I love winter running. There’s a nostalgia for me in checking and rechecking the plummeting temperature and carefully selecting the perfect combination of Merino wool and Windstopper fleece before stepping out into the silent cold.
It’s because I got serious about running on – and I can remember the exact date – New Year’s Eve, 2004. I ran the Running Room’s eight-kilometre Resolution Run in -31C weather. Halfway through, I had an epiphany. (Or, at least, I think it was an epiphany; it could have been an endorphin Slurpee bathing my cold-addled brain.) The next day, I registered for my first marathon.
I started training on January 4, and because I was a diligent newbie who didn’t know any better, I did every single workout, whether it was -4 or -40C. I would start out in the pitch-dark morning, 40-below with the wind chill, my head so swaddled in fleece I couldn’t see.
I realize now I could have run on a treadmill watching the morning news – but that didn’t occur to me back then. I think it’s something my mom, a dedicated runner herself, once said. She said running in the cold helped her get through winter. Braving the snow three or four times per week helped her avoid that socked-in submission winter tends to instill. It was her way of controlling the uncontrollable or “kicking winter in the crotch,” as my triathlete friend Melonie MacDonald puts it.
But it’s not all fun and snow cones. There is a learning curve when it comes to dressing for cold weather and a lot of trial and error. When I first started winter running, I miscalculated the insulation of a particular running top and ran for 16 kilometres while unable to feel my arms. I still don’t always get it right, aiming for a moving target of changeable weather and a body that starts out cold and ends up sweaty.
Winter running isn’t for everyone. My friend Colette Hubner, one of the toughest runners I know, won’t go out if it’s much colder than -10 to -15C.
“For me, winter running is a means to an end,” she says. “But I wouldn’t call it rewarding.”
For me, there’s real value in running through the winter, not the least of which is that winter makes up a serious chunk of the year.
“If you didn’t run in the winter, you wouldn’t run very much,” McDonald says.
But, facing down icy, gale-force winds isn’t exactly something to relish, especially in tights, and sometimes it takes a superhuman amount of willpower to leave the house. This is where having a goal really helps. Putting the cold days into context is an excellent way of getting out there. In fact, January is peak season for the Running Room’s training clinics and learn-to-run programs.
“I call it positive peer pressure,” says John Stanton, founder and president of the Running Room.
Once I’m out and moving, I’m always glad I did it. Winter running is beautiful. Travelling along the frozen river valley pathways, which are often better-groomed than the roads, I see the city in a whole new light.

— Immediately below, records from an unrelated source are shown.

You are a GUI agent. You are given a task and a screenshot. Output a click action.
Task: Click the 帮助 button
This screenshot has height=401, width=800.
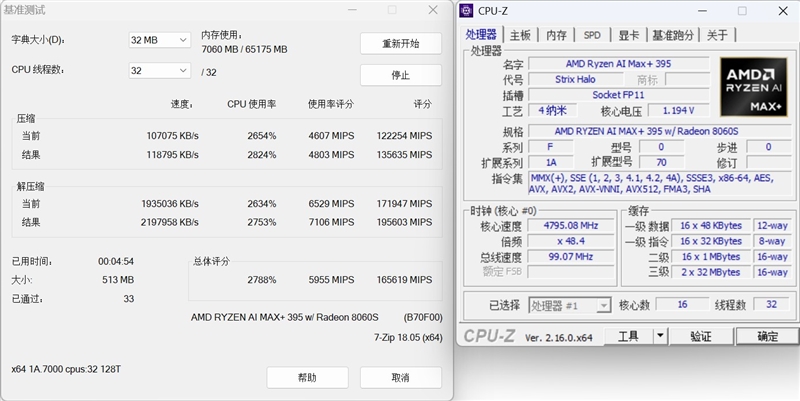[307, 377]
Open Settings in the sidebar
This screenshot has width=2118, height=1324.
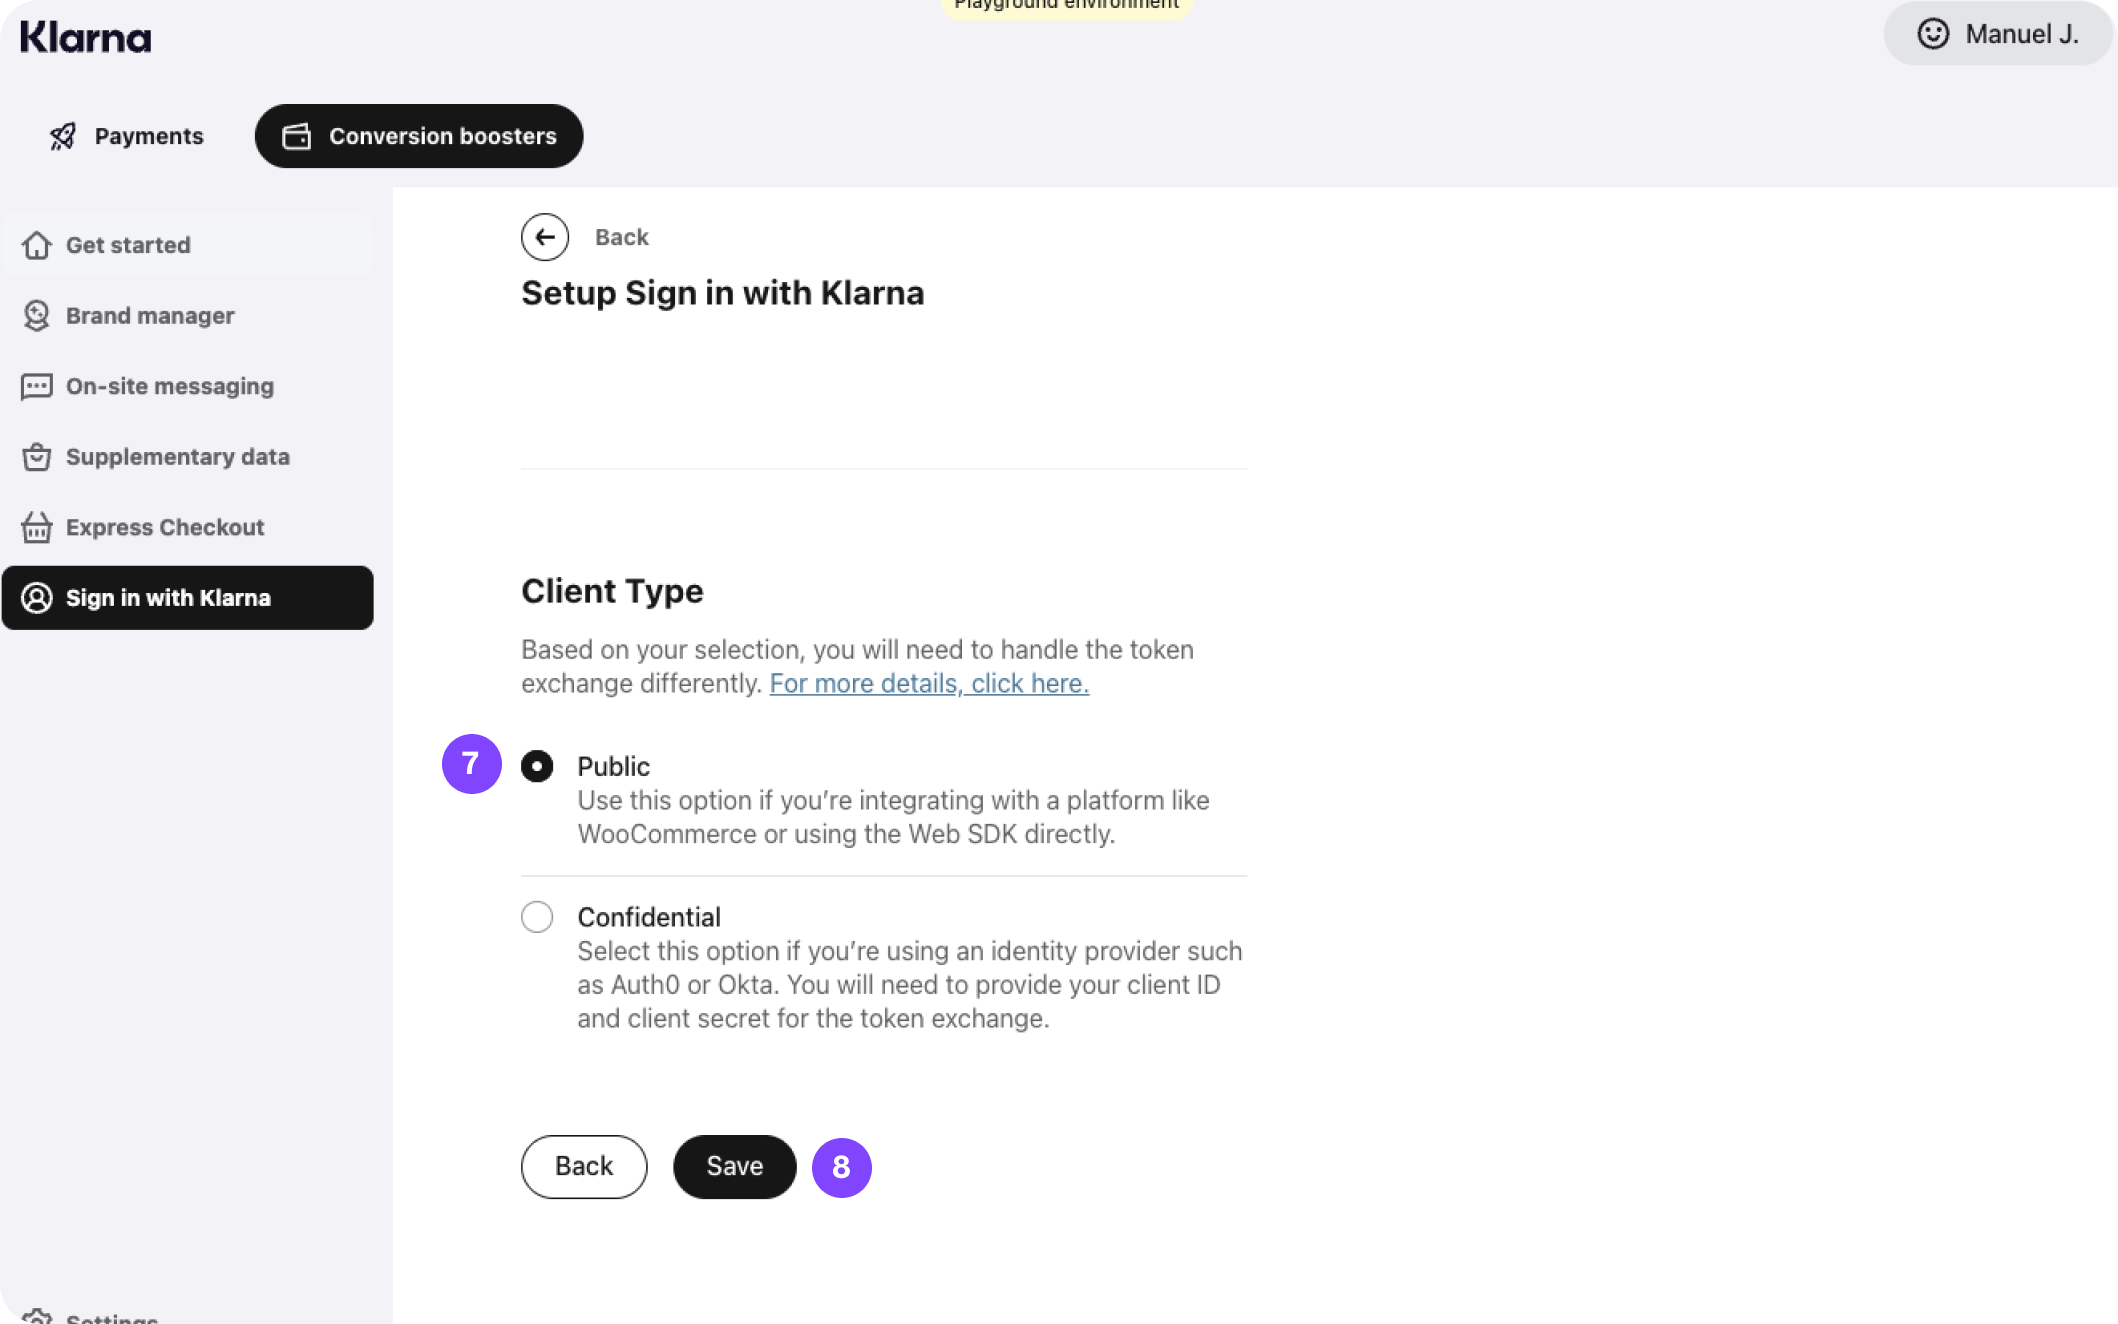pos(110,1317)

Hoarfrost clinging to the branches, Canada geese huddling on the snow-covered riverbanks, steam rising from cracks in the ice. When the snow is fresh, it’s like a blanket of silence has fallen over the city. All I hear is the soft squeaking of my shoes and my breath puffing out in white plumes. It’s peaceful.

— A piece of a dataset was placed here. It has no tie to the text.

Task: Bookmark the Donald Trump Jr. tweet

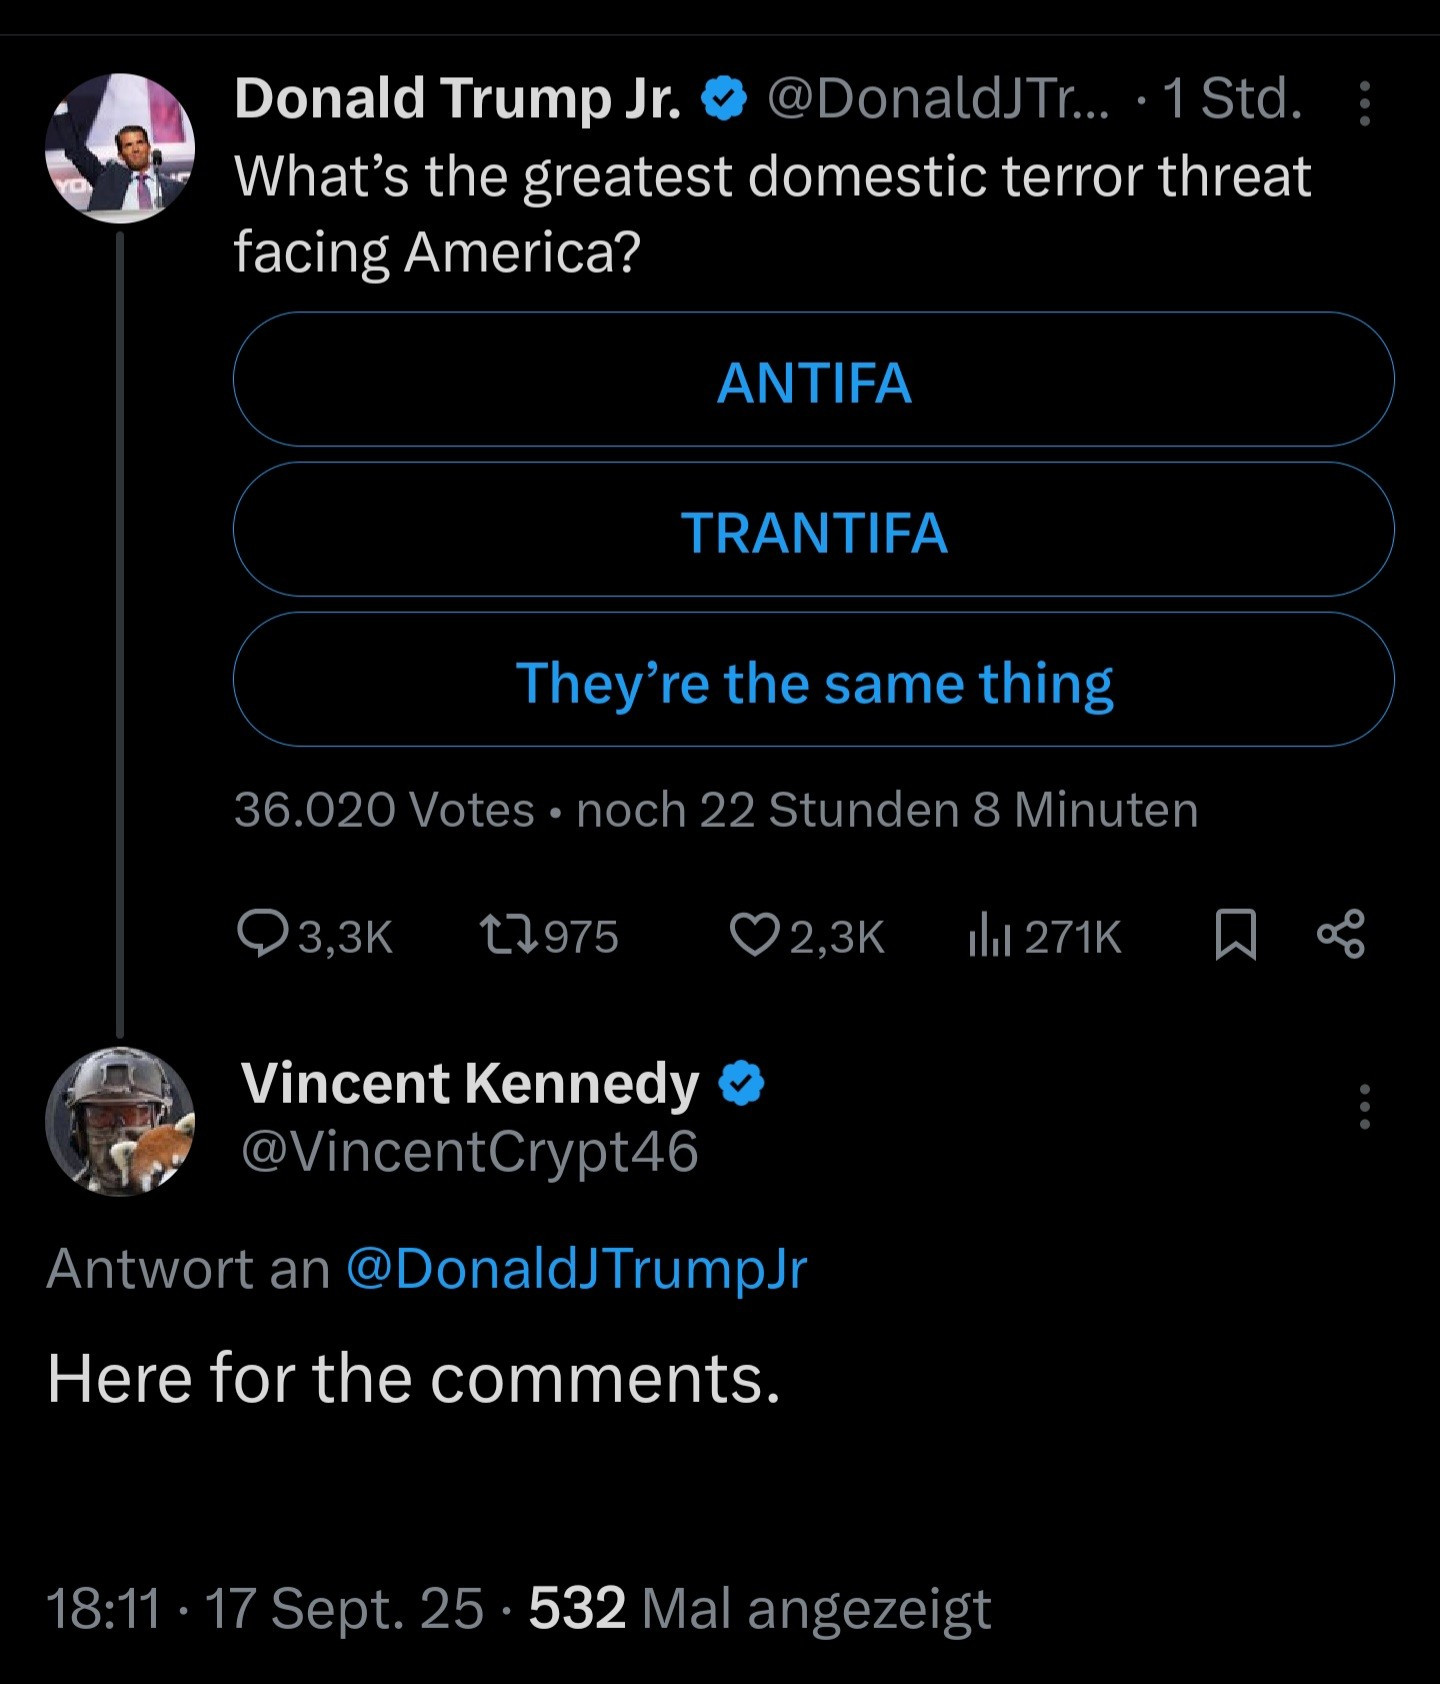Action: click(1235, 935)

And then there are the bragging rights, because it’s not just 10 km any more; it’s 10 km in 25-below. Maybe this is reproachable, but, for me, bravado is a necessary part of the winter running experience. I need to tell people – a lot of people – that I ran in -25C in order to pump myself up to do it again. See, the toughest enemy in the winter running business isn’t the cold; it’s my own mind throwing out every trick in the book in hopes I’ll stay inside. Braggadocio is simply one more weapon in my arsenal of Gore-Tex and fleece.

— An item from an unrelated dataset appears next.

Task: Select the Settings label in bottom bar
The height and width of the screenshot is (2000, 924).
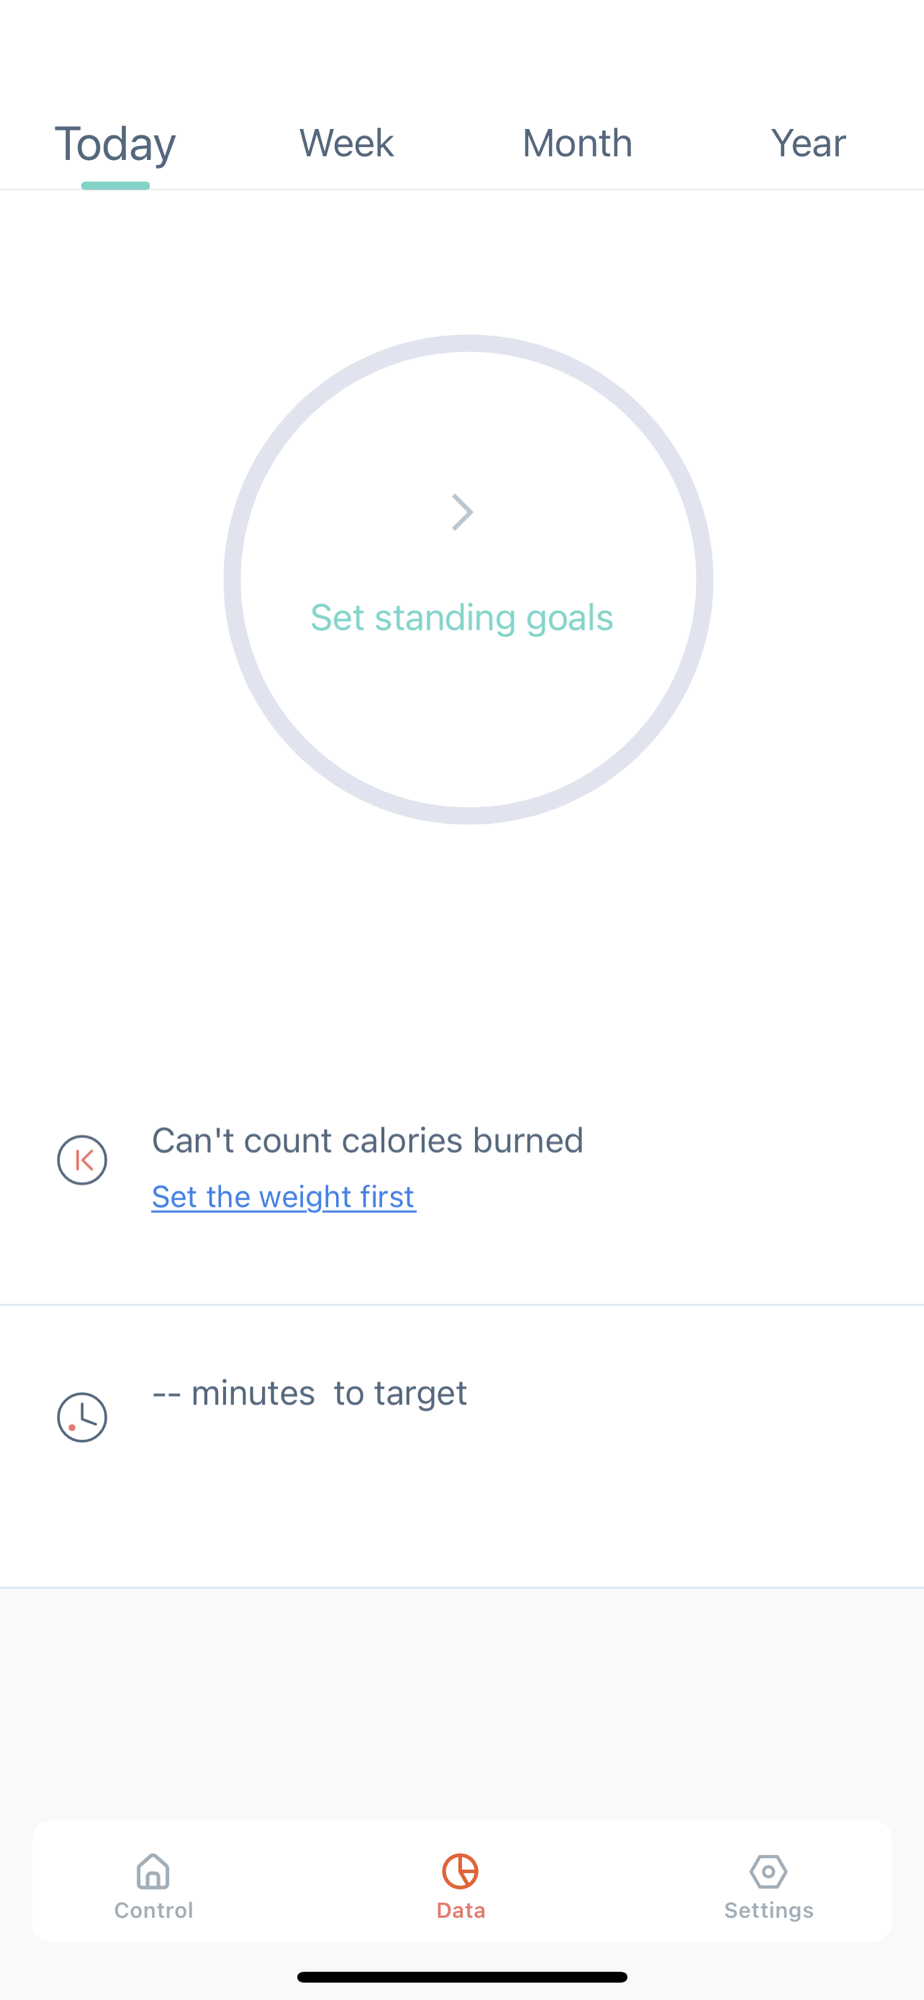Action: [768, 1910]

One time, I ran six km through a blizzard to get to work. When I got there, the office was locked and silent – every last one of my co-workers got stuck in traffic. I stood there, teeth chattering, for half an hour. But the swagger lasted me till spring.
1. Experiment with clothing. Try out different combinations of merino wool, fleece and other technical clothing to keep you warm when you sweat.
2. Watch the wind chill. When there’s bluster, make sure you add a wind-stopping jacket to prevent losing too much heat.
3. Cover your head, hands, feet and face. These overlooked spots are where you’ll get significant heat loss. Also, this is where frostbite lives.
4. You’ve got a hot body. You’ll warm up quickly, so dress as though it’s 15 to 20 degrees celsius warmer than it is.
5. Find your cold cut-off. Figure out what’s too cold for comfort and don’t push your limit. Your body (not your running buddies) should tell you when to stay indoors.
6. Hydrate, hydrate, hydrate. Cold air can dry you out faster than the warm stuff.
7. Caution, Thin Ice. Snowy or even groomed trails can be covering a slick layer of ice. Be cautious to avoid taking a tumble.
8. Warm up slowly and thoroughly. Chilly muscles are more prone to injury.
9. Stay visible. It gets dark early in the winter, so make sure you’re wearing bright colours and reflective clothing to be seen by motorists.
10. Stay sun-smart. The sun reflecting off the snow can be even more powerful than the hot summer rays. Wear polarized sunglasses, sunscreen and lip balm to protect yourself.